Passeggia fino a Cours Mirabeau con il suo famoso viale alberato ricco di caffè storici e fontane monumentali.
Se sei appassionato d’arte devi visitare assolutamente l’Atelier di Cézanne, lo studio originale del pittore.
Merita una visita anche la La Cattedrale di Saint-Sauveur, che mescola diversi stili, dal romanico, al gotico e al barocco.
Al suo interno spicca il trittico del Buisson Ardent e un chiostro medievale.
In città non mancano anche le zone verdi come Parc Jourdan e Parc Saint-Mitre per una passeggiata in relax.
Prima di partire abbiamo fatto un pò di shopping nel mercato locale, tra saponi di Marsiglia profumati e oli essenziali e abbiamo assaggiato i buonissimi calissons, dolci tipici a base di mandorle e melone candito.

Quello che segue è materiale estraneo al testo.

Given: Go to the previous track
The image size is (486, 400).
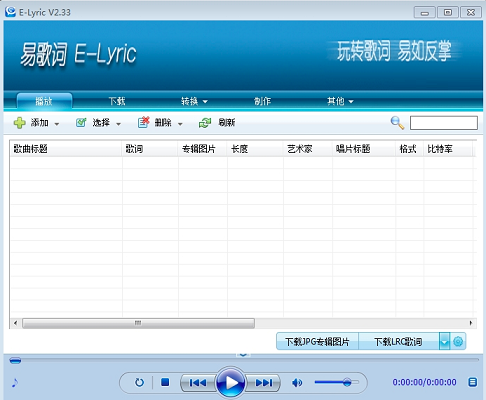Looking at the screenshot, I should pyautogui.click(x=198, y=382).
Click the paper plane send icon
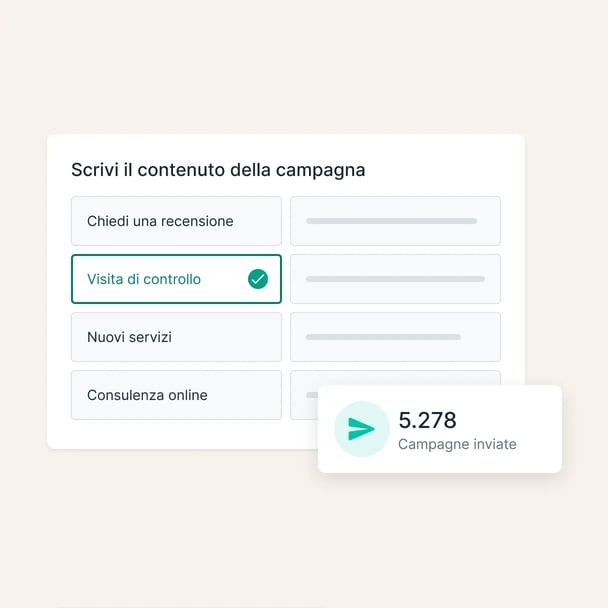The width and height of the screenshot is (608, 608). [x=361, y=429]
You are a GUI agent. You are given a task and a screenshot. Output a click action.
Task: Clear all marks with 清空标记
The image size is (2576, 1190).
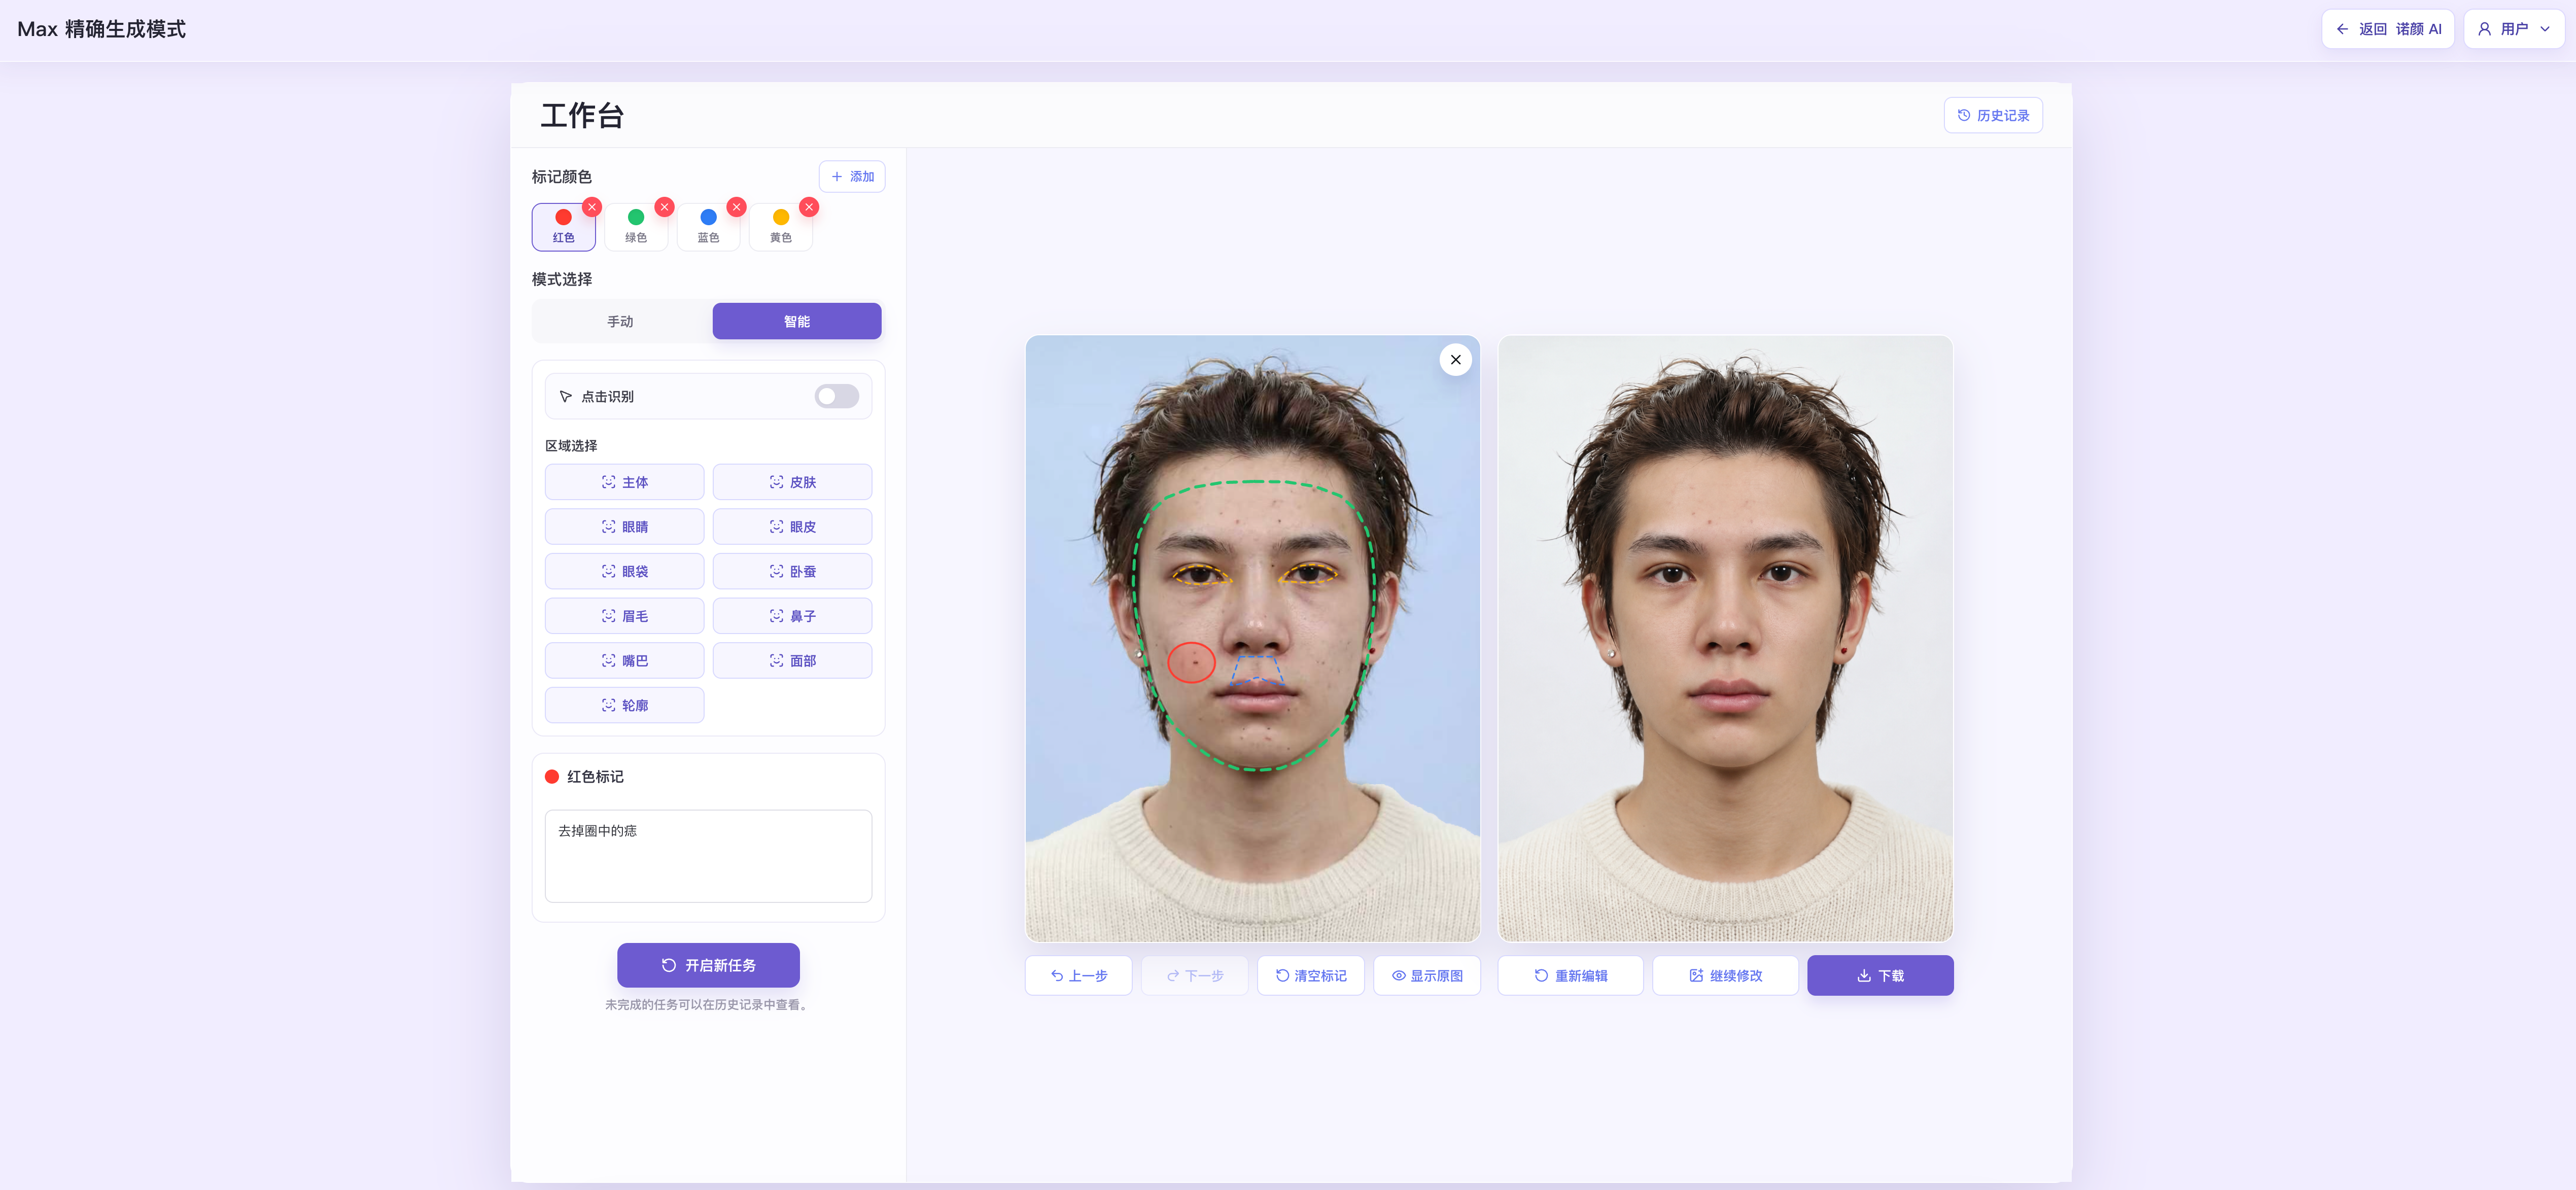point(1310,975)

Ora è tempo di ripartire, dobbiamo purtroppo considerare il traffico da rientro e le strade della Liguria!
Conclusioni
La Provenza mi ha fatta innamorare delle sue stradine, dei vicoli, dei suoi colori, dei profumi, del suo ritmo lento, dei borghi sospesi e arroccati, dei mercati dove acquistare e annusare di tutto. Spero di tornarci nel peridodo della lavanda in fiore, integrando anche una parte del nord della regione che, per motivi di tempo, non sono riuscita a inserire.
Spero che questo itinerario di 4 giorni in Provenza ti sia piaciuto e che tu possa vedere presto con i tuoi occhi le bellezze di questa regione.